BEAMetrics: Benchmark to Evaluate Automatic Metrics in Natural Language Generation

Overview

BEAMetrics: Benchmark to Evaluate Automatic Metrics in Natural Language Generation

Installing The Dependencies

$ conda create --name beametrics python>=3.8
$ conda activate beametrics

WARNING: You need to install, before any package, correct version of pytorch linked to your cuda version.

(beametrics) $ conda install pytorch cudatoolkit=10.1 -c pytorch

Install BEAMetrics:

(beametrics) $ cd BEAMetrics
(beametrics) $ pip install -e .

Install Nubia metric (not on PyPI, 16/08/2021):

(beametrics) git clone https://github.com/wl-research/nubia.git
(beametrics) pip install -r requirements.txt

Alternatively, you can remove nubia from _DEFAULT_METRIC_NAMES in metrics.metric_reporter.

Reproducing the results

First you need to get the processed files, which include the metric scores. You can do that either by simply downloading the processed data (see Section Download Data), or by re-computing the scores (see Section Compute Correlations).

Then, the first bloc in the notebook visualize.ipynb allows to get all the tables from the paper (and also to generate the latex code in data/correlation).

Download the data

All the dataset can be downloaded from this zip file. It needs to be unzipped into the path data before running the correlations.

unzip data.zip

The data folder contains:

  • a subfolder raw containing all the original dataset
  • a subfolder processed containing all the dataset processed in a unified format
  • a subfolder correlation containing all the final correlation results, and the main tables of the paper
  • a subfolder datacards containing all the data cards

Computing the correlations

Processing the files to a clean json with the metrics computed:

python beametrics/run_all.py

The optional argument --dataset allows to compute only on a specific dataset, e.g.:

python run_all.py --dataset SummarizationCNNDM.

The list of the datasets and their corresponding configuration can be found in configs/__init__.

When finished, you can print the final table as in the paper, see the notebook visualize.ipynb.

Data Cards:

For each dataset, a data card is available in the datacard folder.
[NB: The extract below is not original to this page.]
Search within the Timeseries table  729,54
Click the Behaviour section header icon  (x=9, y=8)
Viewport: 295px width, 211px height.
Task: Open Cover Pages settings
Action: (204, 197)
The cards are automatically generated when running run_all.py, by filling the template with the dataset configuration as detailed bellow, in Adding a new dataset.

Adding a new dataset:

In configs/, you need to create a new .py file that inherites from ConfigBase (in configs/co'nfig_base.py). You are expected to fill the mandatory fields that allow to run the code and fill the data card template:

  • file_name: the file name located in data/raw
  • file_name_processed: the file name once processed and formated
  • metric_names: you can pass _DEFAULT_METRIC_NAMES by default or customize it, e.g. metric_names = metric_names + ('sari',) where sari corresponds to a valid metric (see the next section)
  • name_dataset: the name of the dataset as it was published
  • short_name_dataset: few letters that will be used to name the dataset in the final table report
  • languages: the languages of the dataset (e.g. [en] or [en, fr])
  • task: e.g. 'simplification', 'data2text
  • number_examples: the total number of evaluated texts
  • nb_refs: the number of references available in the dataset
  • dimensions_definitions: the evaluated dimensions and their corresponding definition e.g. {'fluency: 'How fluent is the text?'}
  • scale: the scale used during the evaluation, as defined in the protocol
  • source_eval_sets: the dataset from which the source were collected to generate the evaluated examples
  • annotators: some information about who were the annotators
  • sampled_from: the URL where was released the evaluation dataset
  • citation: the citation of the paper where the dataset was released

Your class needs its custom method format_file. The function takes as input the dataset's file_name and return a dictionary d_data. The format for d_data has to be the same for all the datasets:

d_data = {
    key_1: {
        'source': "a_source", 
        'hypothesis': "an_hypothesis",
        'references': ["ref_1", "ref_2", ...],
        'dim_1': float(a_score),
        'dim_2': float(an_other_score),
    },
    ...
    key_n: {
        ...
    }
}

where 'key_1' and 'key_n' are the keys for the first and nth example, dim_1 and dim_2 dimensions corresponding to self.dimensions.

Finally, you need to add your dataset to the dictionary D_ALL_DATASETS located in config/__init__.

Adding a new metric:

First, create a class inheriting from metrics/metrics/MetricBase. Then, simply add it to the dictionary _D_METRICS in metrics/__init__.

For the metric to be computed by default, its name has to be added to either

  • _DEFAULT_METRIC_NAMES: metrics computed on each dataset
  • _DEFAULT_METRIC_NAMES_SRC: metrics computed on dataset that have a text format for their source (are excluded for now image captioning and data2text). These two tuples are located in metrics/metric_reported.

Alternatively, you can add the metric to a specific configuration by adding it to the attribute metric_names in the config.